Traumatisierte, Krebskranke, werdende Mütter oder Dialysepatienten - besonders schutzbedürftige Flüchtlinge finden im Karlsruher Christian-Griesbach-Haus Unterschlupf. Die bislang einzigartige Einrichtung im Südwesten bietet Hilfe an für spezielle Probleme. Denn: In Flüchtlingsunterkünften bekommt nicht immer jeder den Schutz und die Aufmerksamkeit, die er braucht.

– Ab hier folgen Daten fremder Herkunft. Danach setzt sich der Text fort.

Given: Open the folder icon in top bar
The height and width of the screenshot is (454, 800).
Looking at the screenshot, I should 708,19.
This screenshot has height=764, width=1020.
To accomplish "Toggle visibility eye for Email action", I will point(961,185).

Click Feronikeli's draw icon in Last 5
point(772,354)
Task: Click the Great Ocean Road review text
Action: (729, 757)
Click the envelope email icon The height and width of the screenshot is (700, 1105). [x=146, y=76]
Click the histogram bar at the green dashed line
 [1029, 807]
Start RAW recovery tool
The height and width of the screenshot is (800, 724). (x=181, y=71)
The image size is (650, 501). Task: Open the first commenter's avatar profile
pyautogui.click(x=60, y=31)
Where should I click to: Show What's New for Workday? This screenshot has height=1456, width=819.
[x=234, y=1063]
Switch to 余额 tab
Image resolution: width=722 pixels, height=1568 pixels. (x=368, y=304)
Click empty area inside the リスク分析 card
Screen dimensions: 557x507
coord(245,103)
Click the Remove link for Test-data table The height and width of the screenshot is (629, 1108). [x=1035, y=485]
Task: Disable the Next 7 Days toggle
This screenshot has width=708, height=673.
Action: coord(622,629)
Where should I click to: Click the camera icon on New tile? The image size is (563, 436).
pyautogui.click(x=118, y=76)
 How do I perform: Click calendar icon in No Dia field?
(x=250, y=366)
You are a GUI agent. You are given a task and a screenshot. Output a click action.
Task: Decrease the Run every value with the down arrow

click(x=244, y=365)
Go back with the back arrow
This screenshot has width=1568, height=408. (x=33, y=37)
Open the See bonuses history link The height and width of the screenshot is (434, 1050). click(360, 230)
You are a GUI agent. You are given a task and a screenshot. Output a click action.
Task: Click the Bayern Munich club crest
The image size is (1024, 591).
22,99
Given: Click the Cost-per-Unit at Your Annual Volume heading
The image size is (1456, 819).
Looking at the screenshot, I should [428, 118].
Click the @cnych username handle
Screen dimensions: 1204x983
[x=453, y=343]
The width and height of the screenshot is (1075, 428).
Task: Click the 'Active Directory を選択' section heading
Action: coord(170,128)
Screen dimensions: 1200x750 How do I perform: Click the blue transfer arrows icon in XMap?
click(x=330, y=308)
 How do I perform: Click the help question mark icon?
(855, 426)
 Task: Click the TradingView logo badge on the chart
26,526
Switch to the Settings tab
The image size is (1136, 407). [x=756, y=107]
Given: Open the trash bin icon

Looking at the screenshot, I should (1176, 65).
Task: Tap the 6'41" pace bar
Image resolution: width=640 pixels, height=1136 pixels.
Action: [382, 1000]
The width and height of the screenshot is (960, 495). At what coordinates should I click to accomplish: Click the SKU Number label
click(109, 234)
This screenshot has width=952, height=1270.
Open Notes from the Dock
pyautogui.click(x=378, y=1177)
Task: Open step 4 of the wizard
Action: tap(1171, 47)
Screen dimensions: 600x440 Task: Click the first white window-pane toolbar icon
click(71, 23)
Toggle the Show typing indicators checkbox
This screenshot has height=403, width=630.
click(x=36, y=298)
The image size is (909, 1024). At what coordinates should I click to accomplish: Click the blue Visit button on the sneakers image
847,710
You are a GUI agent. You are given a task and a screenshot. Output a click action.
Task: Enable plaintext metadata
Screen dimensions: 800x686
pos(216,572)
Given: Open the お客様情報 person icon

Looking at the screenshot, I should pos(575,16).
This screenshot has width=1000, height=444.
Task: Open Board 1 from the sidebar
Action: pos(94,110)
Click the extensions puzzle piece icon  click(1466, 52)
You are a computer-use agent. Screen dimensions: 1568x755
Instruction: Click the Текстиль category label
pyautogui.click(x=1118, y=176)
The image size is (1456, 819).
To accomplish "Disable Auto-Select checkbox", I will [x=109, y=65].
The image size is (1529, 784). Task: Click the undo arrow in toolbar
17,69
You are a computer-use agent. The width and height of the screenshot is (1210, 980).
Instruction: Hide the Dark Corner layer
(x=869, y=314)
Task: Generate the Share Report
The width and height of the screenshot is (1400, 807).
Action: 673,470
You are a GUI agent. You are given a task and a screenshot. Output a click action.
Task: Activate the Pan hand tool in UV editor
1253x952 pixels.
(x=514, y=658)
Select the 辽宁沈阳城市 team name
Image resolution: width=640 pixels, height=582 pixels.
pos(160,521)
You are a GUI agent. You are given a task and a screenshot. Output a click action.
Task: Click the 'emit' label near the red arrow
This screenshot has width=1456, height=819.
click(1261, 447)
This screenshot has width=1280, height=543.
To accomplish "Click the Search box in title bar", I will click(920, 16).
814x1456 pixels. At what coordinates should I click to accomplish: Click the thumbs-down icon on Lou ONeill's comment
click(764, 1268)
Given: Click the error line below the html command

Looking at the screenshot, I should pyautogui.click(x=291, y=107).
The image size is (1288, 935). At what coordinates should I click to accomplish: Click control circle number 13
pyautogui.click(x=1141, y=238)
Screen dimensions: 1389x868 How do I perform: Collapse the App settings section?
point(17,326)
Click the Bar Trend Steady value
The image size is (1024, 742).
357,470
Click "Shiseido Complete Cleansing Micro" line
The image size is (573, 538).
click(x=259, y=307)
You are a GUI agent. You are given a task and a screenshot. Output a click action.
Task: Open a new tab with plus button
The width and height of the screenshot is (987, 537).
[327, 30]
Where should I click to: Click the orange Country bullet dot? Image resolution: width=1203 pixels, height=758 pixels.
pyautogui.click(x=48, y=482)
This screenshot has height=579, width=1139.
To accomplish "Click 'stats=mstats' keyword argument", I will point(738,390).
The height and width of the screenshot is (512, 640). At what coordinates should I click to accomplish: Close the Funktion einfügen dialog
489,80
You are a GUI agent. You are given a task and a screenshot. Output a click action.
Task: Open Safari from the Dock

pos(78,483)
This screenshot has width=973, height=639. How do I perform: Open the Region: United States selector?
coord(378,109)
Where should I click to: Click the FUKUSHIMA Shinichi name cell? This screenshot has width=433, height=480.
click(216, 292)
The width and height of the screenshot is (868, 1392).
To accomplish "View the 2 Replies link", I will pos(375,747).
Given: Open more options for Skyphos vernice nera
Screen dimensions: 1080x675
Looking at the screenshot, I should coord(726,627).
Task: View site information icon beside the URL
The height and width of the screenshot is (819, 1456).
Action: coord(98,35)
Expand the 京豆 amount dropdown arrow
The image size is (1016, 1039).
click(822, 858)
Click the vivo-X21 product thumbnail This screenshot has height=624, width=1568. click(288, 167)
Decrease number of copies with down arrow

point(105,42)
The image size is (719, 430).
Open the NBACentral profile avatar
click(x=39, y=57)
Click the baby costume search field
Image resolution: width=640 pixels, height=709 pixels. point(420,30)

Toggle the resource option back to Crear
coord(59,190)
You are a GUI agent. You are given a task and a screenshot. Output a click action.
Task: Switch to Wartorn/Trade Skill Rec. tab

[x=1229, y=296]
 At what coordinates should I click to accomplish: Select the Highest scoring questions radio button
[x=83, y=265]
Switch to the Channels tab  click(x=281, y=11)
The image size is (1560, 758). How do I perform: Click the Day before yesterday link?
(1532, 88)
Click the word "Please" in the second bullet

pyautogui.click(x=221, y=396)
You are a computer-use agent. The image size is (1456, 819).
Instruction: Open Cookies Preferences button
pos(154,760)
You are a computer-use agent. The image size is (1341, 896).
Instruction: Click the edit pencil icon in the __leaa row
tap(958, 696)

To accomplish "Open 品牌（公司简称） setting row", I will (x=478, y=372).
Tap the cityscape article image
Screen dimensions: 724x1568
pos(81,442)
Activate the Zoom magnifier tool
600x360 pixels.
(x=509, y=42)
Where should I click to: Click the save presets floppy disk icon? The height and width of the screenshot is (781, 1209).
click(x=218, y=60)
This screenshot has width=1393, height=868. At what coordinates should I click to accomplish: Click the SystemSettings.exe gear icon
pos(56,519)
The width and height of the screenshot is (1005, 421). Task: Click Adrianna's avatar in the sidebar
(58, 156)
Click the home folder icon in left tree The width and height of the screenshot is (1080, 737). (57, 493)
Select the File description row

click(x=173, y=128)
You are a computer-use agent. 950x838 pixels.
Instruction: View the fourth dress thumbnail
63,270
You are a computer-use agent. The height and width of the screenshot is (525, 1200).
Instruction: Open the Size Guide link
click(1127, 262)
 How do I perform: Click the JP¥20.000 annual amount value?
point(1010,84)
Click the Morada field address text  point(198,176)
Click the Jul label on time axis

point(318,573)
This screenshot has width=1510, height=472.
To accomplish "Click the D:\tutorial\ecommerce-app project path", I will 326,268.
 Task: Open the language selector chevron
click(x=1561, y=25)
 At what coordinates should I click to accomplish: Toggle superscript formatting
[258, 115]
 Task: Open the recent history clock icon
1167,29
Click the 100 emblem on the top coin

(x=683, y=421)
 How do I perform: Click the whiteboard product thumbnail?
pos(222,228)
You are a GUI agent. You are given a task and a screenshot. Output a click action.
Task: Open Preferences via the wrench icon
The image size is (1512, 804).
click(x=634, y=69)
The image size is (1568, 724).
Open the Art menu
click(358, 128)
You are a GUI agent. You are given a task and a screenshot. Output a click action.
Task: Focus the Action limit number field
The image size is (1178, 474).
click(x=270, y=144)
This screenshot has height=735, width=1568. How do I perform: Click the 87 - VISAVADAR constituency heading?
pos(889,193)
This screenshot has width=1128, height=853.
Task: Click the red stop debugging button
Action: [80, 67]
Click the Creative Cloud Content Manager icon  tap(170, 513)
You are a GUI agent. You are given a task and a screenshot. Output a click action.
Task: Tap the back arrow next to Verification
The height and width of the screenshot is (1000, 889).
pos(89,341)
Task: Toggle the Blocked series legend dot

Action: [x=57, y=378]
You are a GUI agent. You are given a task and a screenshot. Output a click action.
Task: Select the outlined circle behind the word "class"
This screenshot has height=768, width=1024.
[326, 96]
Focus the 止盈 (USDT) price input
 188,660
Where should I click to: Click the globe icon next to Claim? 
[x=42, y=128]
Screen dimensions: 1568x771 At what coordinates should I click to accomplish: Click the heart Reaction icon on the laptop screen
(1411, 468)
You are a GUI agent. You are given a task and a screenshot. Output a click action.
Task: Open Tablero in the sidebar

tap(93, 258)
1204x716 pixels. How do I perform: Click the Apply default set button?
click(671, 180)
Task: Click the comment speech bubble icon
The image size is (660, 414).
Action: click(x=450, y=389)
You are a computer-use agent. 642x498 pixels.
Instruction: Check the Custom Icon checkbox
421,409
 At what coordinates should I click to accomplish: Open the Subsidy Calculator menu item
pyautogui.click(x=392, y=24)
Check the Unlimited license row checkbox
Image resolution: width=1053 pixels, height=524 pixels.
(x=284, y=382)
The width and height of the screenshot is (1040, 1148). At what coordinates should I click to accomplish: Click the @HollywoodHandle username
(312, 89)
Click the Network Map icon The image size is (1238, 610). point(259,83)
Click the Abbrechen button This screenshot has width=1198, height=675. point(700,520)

Derzeit leben 90 Menschen mit 24 Nationalitäten in der Einrichtung mit bis zu 200 Plätzen - darunter viele aus Nordafrika. 40 Mitarbeiter des Deutschen Roten Kreuzes, welches das Haus im Auftrag des Regierungspräsidiums Karlsruhe betreibt, kümmern sich um Menschen, die in ihrem bisherigen Domizil nicht die nötige Unterstützung bekommen konnten. 

 Die medizinische Abteilung ist rund um die Uhr mit Fachpersonal besetzt. Die Visite nehmen externe Ärzte wahr. "Wir ersetzen aber kein Pflegeheim oder Krankenhaus", stellt die Referentin der Geschäftsführung, Lisa Gruber, klar. Auffällig sei aktuell die Häufung von Patienten mit psychischen Erkrankungen.

Die Bewohner bleiben bis zu mehrere Monate in der Einrichtung - etwa Schwangere, die dort Vor- und Nachsorge erhalten, oder Rollstuhlfahrer, die andernorts keine Barrierefreiheit vorfinden. Zudem gibt es im Griesbach-Haus Jugend- und Kinderbetreuung.

Zuweilen sei es ein schwieriger Ablösungsprozess, wenn Flüchtlinge das Haus wieder verlassen. "Manche wachsen einem ans Herz", sagt Grube. "Es ist aber auch schön, wenn man erlebt, wie eine traumatisierte Person bei uns auftaut und soziale Bindungen knüpft, und danach in der Lage ist, ihren Weg positiv weiter zu gehen."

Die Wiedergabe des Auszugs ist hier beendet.